Last Modified: 2004-06-15
When doing enrollment of a service consumer against a service provider, three pieces of information need to be provided or created in order to support authentication of the service consumer to the service provider (and visa versa) and to allow for additional security services to be provided any information exchanged. These pieces of data are:
1. An identifier, within a namespace controlled by the service provider, for the service consumer. 2. Keying information to be used for identity confirmation. 3. A set of service consumer permissions. These permissions describe to the provider the services that the consumer wants to access, and they describe to the consumer what services offered by the provider will be accessable.
Each of these data items could be created by either the consumer or provider at any point during the enrollment process.
This group will create a model to be used in describing enrollment procedures and create a document for a framework how this is to be done. The group will then produce three documents profiling the use of the framework for the following types of keying material:
1. A shared secret key. 2. A bare asymmetric key. 3. A bound asymmetric key (such as an X.509 certificate).
As part of the validation of the framework, the group will examine how other real world enrollment procedures could be profiled. For example, credit card information might be part of the input to the enrollment process.
|Nov 03||First draft of model|
|Feb 04||Last call on model document|
|Feb 04||First draft of Framework document|
|May 04||First draft of secret key profile|
|May 04||First draft of bare asymmetric key profile|
|May 04||First draft of bound asymmetric key profile|
|Jun 04||Last call on module document|
|Oct 04||Last call on secret key profile|
|Oct 04||Last call on bare asymmetric key profile|
|Oct 04||Last call on bound asymmetric key profile|
Minutes for the ENROLL Meeting
August 2, 2004
1. Agenda: Hoffman presented the Agenda: Agenda bashing (Hoffman), draft-pritikin-ttimodel, (Pritikin), Comments on the ttimodel draft (Schaad), Where do we go?, and Revisions of Milestones.
2. Trusted Transitive Introduction Model: Pritikin presented an overview of the ttimodel draft. Model is essentially that of a secure introductions system, which is a third party that facilitates the "out of band" exchanges between systems trying to establish authentication. Process is recursive, so the more stages you go through the more systems you can communicate securely with.
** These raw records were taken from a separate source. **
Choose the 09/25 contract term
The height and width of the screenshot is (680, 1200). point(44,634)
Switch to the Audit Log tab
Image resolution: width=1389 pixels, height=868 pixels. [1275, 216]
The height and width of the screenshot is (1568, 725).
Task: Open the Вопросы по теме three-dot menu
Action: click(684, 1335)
Basic low-security exchange must occur as the first step, but this may take place during manufacturing or staging over a physically secure link (i.e., a short wire). This initial introduction would allow the device to "imprint" on its first connection, establishing basic policies, initial credentials, etc.
Somebody asked for clarification that you don't have to establish initial credentials or policy during the initial imprint, but it's a good idea to do so. Pritikin agreed that this was the case. He suggested that competitive pressure would drive vendors to do more during the initial imprint, because it gives you a competitive advantage over other products that do less.
Kumar (from Panasonic) asked how, if you're making lots of small devices, how you can stop the production line to initialize each. Pritikin noted that this complex configuration may not be common. That simpler examples may be the norm for small devices. Bonatti asked for clarification that this initial step was analogous to a manufacturing initialization, like loading a unique serial number onto an Ethernet adapter. Pritikin agreed and Hoffman amplified, noting yes but an operation unique to ENROLL.
Randy Turner remarked that mass marketing was a unique environment, and that he would like to see the existence proof for this concept. Pritikin noted that the communication paths exist in the "out of band" case. It's merely a question of whether your model takes advantage of that in a way that you can build on in a structured way. Pritikin proposed that we evaluate whether this approach is a good way forward for ENROLL, finalize the draft as a WG document.
3. Comments on Trusted Transitive Introduction Model: Schaad presented some prepared comments on the ttimodel draft. He stated that he does not think that the existing document does a good job at what a model document should be. However, he thinks that the model implied makes sense. He presented an alternate view of the model using the roles of Petitioner, Registrar, and Introducer. He noted that in some scenarios the introducers might not be the same entity for authenticating the Petitioner to the Registrar and vice versa. He equated his "mediated" model as being equivalent to what is presented in the ttimodel draft.
Randy Turner summarized Schaad's comments by referring to the "Goal of ENROLL" slide. To wit, produce a document that: Describes a model of doing introduction, Describes security aspects of model, Allows for designers of protocols to evaluate their protocol against the model. Randy suggested that Schaad was saying that the TTI model does the first, but not the second. Schaad responded that he was looking for something higher level that compared different approaches. Pritikin was happy to add more models to the document to address Jim's concerns.
4. Milestones: Hoffman was unsure whether the work could be completed in a year and asked who is interest. Many raised their hands and it was agreed to press forward with the work under the assumption that it should be completed within the year.